The DeFazio bill passed out of the House Natural Resources Committee in July and now the timber industry and conservationists are waiting for Sen. Ron Wyden, who chairs the Senate Energy and Natural Resources Committee, to introduce his version of the legislation. DeFazio told EW that Wyden does not favor the trusts, which are a central element of the plan.

Ernie Niemi of Natural Resource Economics said his analysis showed that 5,500 logging jobs would come as a result of the DeFazio plan, but compared that to the number of jobs Oregon already generates. “Every five weeks we are generating as many new jobs in this state as in all this logging,” he said.

He pointed out that the logging would cost Oregon in recreation and fishing jobs as well as quality of life — people don’t recreate among or want to live next to stumps. Niemi said the logging would also essentially “tax” Oregonians in cleanup costs for damages such as turbid water and flooding and landslides, and it would cost the state as much as $85,000 per acre in long-term monetary damages as more climate change-inducing carbon dioxide is released into the atmosphere.

The forum’s audience represented a wide swath of perspectives on the O&C issue from former County Commission candidate Andy Stahl, who devised the original plan for a timber and conservation trust, to members of the Cascadia Forest Defenders, whose tree-sitting efforts led to a round of applause.

According to Greg Block of the Wild Salmon Center, who did not attend but is with one of the groups that make up the Coalition for O&C Forests, “The conservation community isn’t monolithic, it’s nuanced, but is all consolidated against the DeFazio bill.”

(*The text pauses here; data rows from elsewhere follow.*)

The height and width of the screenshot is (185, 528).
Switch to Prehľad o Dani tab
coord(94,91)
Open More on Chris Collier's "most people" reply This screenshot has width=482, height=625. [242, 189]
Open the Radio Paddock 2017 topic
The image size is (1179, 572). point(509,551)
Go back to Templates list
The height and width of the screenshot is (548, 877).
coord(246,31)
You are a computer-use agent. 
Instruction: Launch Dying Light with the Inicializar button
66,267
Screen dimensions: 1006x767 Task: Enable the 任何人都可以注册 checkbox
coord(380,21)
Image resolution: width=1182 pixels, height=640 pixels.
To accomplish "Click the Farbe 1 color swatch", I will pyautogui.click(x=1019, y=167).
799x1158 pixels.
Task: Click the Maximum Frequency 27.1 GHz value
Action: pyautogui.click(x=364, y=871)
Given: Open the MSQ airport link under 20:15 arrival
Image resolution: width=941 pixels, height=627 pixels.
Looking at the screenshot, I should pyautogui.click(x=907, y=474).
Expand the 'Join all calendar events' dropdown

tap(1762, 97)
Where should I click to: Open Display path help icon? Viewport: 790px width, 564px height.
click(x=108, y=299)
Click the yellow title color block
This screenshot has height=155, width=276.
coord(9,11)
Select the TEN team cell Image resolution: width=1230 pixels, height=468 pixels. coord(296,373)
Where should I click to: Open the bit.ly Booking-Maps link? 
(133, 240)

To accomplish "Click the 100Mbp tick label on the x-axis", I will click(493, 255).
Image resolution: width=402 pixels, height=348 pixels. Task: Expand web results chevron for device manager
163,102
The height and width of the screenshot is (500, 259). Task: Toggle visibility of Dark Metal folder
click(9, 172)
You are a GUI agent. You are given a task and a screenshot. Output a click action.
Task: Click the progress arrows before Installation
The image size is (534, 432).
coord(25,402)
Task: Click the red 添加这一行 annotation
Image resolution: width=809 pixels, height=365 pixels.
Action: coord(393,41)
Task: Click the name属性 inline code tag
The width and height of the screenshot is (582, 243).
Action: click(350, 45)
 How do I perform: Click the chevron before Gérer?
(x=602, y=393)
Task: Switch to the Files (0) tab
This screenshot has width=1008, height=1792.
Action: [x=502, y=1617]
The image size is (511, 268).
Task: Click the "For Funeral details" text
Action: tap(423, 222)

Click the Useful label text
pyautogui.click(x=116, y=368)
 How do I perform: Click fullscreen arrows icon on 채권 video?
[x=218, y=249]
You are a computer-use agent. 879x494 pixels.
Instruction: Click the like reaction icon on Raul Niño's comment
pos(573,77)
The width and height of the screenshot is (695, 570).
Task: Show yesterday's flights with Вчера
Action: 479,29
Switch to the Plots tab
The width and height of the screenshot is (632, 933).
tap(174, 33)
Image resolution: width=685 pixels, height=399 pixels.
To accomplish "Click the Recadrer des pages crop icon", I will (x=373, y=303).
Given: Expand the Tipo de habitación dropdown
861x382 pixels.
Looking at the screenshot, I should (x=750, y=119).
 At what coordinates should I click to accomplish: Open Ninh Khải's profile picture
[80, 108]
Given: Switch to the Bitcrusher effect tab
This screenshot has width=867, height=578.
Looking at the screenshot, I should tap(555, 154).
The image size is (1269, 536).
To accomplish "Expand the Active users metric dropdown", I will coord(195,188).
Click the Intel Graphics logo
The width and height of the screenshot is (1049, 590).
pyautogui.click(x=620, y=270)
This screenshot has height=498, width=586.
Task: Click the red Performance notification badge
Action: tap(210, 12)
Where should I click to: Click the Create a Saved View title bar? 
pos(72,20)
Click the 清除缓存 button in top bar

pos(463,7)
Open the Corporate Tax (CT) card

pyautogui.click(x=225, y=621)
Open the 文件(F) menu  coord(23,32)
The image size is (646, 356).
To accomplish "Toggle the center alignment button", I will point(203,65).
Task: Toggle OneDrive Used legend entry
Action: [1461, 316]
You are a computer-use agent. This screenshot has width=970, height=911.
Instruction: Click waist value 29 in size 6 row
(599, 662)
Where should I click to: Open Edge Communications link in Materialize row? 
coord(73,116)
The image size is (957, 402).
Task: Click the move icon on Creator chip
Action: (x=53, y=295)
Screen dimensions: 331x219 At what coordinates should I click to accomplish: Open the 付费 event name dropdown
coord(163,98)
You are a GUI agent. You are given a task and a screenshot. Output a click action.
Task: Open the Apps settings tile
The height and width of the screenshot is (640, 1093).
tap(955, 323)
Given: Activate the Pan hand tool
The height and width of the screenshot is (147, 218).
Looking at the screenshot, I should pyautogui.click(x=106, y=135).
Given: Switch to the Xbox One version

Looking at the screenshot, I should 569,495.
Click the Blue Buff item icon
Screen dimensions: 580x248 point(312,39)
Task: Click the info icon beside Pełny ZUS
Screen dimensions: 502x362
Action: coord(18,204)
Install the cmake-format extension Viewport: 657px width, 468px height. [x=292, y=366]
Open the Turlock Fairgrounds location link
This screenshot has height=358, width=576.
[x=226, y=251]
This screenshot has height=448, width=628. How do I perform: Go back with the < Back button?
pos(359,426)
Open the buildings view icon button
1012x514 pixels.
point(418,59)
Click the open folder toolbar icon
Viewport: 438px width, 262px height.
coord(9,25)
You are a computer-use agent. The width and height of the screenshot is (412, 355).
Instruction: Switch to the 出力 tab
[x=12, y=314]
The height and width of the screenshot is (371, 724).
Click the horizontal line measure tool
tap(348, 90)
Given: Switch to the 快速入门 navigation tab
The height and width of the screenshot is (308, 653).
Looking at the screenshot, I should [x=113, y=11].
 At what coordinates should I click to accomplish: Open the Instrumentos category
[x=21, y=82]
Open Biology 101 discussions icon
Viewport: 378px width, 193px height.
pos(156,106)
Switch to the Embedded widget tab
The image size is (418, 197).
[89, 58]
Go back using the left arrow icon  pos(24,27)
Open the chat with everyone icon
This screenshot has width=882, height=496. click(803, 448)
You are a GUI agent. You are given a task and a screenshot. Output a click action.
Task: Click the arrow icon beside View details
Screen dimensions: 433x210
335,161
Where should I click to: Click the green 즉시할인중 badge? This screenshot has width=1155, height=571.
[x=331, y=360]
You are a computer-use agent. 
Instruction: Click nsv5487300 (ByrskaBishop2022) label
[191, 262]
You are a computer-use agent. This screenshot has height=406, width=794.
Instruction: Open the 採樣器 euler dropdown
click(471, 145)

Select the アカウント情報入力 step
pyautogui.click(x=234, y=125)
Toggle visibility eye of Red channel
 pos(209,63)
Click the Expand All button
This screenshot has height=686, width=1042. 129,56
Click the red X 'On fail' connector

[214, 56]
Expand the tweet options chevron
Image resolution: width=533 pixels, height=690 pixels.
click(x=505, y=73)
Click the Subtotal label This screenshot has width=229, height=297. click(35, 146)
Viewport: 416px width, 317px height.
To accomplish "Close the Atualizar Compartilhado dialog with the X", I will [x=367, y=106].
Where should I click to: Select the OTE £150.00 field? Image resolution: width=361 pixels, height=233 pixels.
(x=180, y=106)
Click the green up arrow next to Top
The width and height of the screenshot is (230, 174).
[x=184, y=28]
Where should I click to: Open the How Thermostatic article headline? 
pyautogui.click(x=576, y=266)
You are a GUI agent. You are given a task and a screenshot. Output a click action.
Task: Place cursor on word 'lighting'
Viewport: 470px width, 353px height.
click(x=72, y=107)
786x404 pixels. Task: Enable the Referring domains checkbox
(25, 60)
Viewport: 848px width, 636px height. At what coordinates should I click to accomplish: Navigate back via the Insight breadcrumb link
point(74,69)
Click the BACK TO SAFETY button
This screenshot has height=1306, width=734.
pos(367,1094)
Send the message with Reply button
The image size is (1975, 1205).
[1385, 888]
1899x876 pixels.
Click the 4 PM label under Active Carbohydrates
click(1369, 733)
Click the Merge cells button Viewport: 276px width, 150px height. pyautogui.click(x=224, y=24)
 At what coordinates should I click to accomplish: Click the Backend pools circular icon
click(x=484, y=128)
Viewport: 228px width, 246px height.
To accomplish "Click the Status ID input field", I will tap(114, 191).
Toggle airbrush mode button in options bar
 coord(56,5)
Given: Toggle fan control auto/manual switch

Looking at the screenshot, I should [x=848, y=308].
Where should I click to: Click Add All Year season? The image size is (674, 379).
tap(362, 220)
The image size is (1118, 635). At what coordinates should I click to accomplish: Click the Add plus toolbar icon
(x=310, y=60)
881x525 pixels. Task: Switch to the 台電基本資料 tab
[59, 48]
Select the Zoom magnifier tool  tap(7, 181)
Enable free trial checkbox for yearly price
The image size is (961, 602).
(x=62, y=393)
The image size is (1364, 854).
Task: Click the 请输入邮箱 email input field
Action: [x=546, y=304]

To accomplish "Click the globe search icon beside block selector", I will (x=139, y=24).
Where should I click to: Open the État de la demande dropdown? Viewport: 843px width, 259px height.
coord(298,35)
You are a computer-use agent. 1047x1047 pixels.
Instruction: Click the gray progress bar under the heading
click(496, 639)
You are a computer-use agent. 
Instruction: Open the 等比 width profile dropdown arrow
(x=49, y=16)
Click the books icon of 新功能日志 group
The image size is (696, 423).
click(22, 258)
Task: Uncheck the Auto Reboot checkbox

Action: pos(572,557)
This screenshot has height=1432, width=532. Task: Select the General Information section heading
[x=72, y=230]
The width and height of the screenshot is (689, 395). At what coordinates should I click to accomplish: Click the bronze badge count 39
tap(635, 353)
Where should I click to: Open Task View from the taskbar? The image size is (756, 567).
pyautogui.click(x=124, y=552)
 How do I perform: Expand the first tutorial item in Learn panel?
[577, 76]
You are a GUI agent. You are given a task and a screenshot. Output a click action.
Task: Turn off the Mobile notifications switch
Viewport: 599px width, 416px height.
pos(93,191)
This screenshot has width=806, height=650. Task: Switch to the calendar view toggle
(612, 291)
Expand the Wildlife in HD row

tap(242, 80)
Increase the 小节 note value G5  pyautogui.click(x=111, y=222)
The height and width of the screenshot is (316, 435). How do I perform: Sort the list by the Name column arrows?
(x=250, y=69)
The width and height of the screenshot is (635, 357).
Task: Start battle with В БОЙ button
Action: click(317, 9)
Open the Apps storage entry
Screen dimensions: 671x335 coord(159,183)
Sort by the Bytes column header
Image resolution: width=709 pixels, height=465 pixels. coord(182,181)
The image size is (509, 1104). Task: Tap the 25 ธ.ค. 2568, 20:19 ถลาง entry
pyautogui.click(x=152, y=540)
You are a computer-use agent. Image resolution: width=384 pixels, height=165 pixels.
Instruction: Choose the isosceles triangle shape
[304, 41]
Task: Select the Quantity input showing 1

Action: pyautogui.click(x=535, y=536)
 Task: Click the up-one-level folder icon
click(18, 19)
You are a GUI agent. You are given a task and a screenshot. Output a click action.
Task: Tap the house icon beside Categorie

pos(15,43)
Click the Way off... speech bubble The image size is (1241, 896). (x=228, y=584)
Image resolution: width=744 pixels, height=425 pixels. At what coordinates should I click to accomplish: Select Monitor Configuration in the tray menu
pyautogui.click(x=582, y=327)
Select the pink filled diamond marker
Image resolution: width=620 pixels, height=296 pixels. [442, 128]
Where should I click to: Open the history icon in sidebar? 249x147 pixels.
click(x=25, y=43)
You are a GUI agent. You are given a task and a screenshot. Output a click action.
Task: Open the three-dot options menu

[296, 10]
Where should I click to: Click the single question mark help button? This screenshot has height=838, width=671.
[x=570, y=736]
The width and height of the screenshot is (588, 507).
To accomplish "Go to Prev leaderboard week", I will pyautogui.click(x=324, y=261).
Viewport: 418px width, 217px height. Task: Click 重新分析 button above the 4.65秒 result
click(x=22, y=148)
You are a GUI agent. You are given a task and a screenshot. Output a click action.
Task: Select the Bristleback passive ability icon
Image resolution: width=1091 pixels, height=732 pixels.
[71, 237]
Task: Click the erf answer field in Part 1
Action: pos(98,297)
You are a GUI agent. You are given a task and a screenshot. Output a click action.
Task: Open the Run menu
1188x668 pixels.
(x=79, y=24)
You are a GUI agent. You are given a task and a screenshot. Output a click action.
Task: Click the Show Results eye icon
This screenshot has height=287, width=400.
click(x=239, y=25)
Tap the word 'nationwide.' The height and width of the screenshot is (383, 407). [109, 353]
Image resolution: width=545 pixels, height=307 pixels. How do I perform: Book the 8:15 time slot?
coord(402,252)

In an effort to get the public more involved, the Coalition for Our O&C Lands has been campaigning with video and internet ads, combating the “AstroTurf” campaign of Healthy Forests, Healthy Communities, a pro-logging coalition that includes Lane County Commissioners Pat Farr, Jay Bozievich, Sid Leiken and Faye Stewart. Another anti-logging campaign, Clearcut Oregon, a project of Oregon Wild and several other groups, has launched, complete with billboards and an ad at the Eugene airport showing ugly clearcuts.

The O&C event was put on by Oregon Wild and Cascadia Wildlands and moderated by Eugene Weekly.

This article has been updated.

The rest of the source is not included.